On pourrait dire par exemple que les totaux des bons d'achat non utilisés resteraient en mémoire afin de subvenir aux situations de pénurie. Dans ce cas, cela revient à dire qu'une banque centrale citoyenne gère les compte des gens, en leur donnant ce dont ils ont besoin au moment où ils en ont besoin, tout en permettant aux valeurs inusitées de circuler librement vers là où elles sont utiles.

Cet exercice montre la nécessité de convertir le « pouvoir d'achat » en « pouvoirs d'achats » au pluriel, qui soient ciblés. On sait que la caissière de notre exemple ne va pas dépenser 100% de son salaire dans la nourriture que vend son supermarché. On en est même certains. Pourtant le système de l'argent l'autorise, au nom de la liberté de faire n'importe quoi. Mais cette liberté-là est inutile.

Si on nomme précisément les besoins fondamentaux de chacun, et qu'on leur affecte une valeur (forcément arbitraire et temporaire, surtout que cette affectation se fait de tête) on peut déjà déterminer ce que les salaires doivent contenir comme « pouvoir d'achat », dont notamment l'habitation, l'alimentation, le transport, l'éducation la médecine et la culture (bref les BSDPM).

Si le salaire est constitué de 10 points d'habitation, 10 points d'alimentation, 2 de transport, etc... ce simple travail permettrait de réaliser une économie fulgurante à l'ensemble du système social.
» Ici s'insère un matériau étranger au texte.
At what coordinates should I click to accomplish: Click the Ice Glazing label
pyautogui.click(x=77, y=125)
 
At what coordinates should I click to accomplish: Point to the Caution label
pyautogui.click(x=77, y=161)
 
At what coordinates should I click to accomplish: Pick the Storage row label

Il en découlerait en toute logique, en raison des fédérations et des relations entre les industries, qu'il s'avérera bien plus économique de centraliser ces activités au sein d'une seule activité bancaire globale.

Ces points seraient immédiatement crédités sur les comptes des ayant-droits, sans que l'employé n'aie à sen occuper.

Ainsi munis de cette comptabilité, il serait possible d'estimer les coûts et les non-coûts, et de réaffecter ceux-ci dans les coûts non compensés, c'est à dire quand une industrie pourtant utile est en faillite, comme par exemple... eh ! Bien tous les biens et services qui ne sont pas compatibles avec le système capitaliste !

Dès lors ça obligera à pondérer les priorités vers lesquelles ces non-coûts devront être réaffectés.
Par exemple les employés seraient libres d'adhérer à l'une ou l'autre des fédérations qui s'occupe, comme une compagnie d'assurance, de réaffecter les sommes d'argent inutilisées là où on en a besoin, en fonction de leurs politiques respectives.

Cet exercice mental qui consiste à remplace l'argent par des bons d'achat est un exemple parmi de nombreux autres des solutions qui sont possibles pour sauver immédiatement de la mort les 1,2 milliards d'humains en situation de famine dans le monde.